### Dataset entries
######
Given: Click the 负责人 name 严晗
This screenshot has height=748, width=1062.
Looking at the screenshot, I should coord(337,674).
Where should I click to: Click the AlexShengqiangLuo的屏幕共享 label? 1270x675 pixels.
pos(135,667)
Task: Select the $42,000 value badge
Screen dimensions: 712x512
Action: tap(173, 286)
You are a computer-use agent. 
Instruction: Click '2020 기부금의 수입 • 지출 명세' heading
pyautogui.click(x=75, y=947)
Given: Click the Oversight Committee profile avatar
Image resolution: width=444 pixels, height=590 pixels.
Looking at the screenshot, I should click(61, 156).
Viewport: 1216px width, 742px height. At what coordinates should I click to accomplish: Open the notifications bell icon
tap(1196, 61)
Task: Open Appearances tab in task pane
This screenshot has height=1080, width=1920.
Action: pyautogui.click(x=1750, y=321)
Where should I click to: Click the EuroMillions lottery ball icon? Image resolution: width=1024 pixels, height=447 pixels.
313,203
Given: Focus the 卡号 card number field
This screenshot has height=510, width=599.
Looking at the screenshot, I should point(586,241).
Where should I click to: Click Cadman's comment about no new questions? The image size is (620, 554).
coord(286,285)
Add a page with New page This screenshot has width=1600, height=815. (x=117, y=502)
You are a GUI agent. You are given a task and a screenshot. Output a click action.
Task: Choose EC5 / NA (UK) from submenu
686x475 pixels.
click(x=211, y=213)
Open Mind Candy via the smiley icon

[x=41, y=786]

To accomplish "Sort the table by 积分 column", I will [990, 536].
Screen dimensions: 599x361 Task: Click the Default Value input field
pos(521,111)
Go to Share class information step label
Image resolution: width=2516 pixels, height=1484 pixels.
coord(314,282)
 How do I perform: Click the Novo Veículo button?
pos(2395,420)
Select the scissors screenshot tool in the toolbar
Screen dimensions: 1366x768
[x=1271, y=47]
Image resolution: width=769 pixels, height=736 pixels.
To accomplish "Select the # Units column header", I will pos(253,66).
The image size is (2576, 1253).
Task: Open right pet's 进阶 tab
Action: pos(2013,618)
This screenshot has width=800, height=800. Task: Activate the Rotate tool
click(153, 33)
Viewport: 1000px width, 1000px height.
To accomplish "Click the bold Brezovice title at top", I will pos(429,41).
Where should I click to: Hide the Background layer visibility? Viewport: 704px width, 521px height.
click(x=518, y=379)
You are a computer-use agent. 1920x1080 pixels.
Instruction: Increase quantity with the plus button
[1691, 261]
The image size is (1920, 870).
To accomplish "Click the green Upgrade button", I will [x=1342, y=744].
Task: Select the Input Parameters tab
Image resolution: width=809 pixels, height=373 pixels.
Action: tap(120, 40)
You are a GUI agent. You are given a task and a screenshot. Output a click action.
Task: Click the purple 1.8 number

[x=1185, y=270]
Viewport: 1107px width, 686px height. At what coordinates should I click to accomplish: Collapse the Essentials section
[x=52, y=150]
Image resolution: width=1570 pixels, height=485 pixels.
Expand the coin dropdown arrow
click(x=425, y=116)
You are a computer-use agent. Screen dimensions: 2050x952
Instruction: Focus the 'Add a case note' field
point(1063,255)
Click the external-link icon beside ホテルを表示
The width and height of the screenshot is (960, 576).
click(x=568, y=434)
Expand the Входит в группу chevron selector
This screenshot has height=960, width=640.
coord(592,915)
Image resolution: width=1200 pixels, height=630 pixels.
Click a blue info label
######
Arrange the data from the line containing "Viewport: 1107px width, 686px" through the end, both included, as a Markdown table with a Row column numbering each line and a Line column holding its text. Leave out blank lines.

### The reply
| Row | Line |
|---|---|
| 1 | Viewport: 1107px width, 686px height. At what coordinates should I click to accomplish: Collapse the Essentials section |
| 2 | [x=52, y=150] |
| 3 | Image resolution: width=1570 pixels, height=485 pixels. |
| 4 | Expand the coin dropdown arrow |
| 5 | click(x=425, y=116) |
| 6 | You are a computer-use agent. Screen dimensions: 2050x952 |
| 7 | Instruction: Focus the 'Add a case note' field |
| 8 | point(1063,255) |
| 9 | Click the external-link icon beside ホテルを表示 |
| 10 | The width and height of the screenshot is (960, 576). |
| 11 | click(x=568, y=434) |
| 12 | Expand the Входит в группу chevron selector |
| 13 | This screenshot has height=960, width=640. |
| 14 | coord(592,915) |
| 15 | Image resolution: width=1200 pixels, height=630 pixels. |
| 16 | Click a blue info label |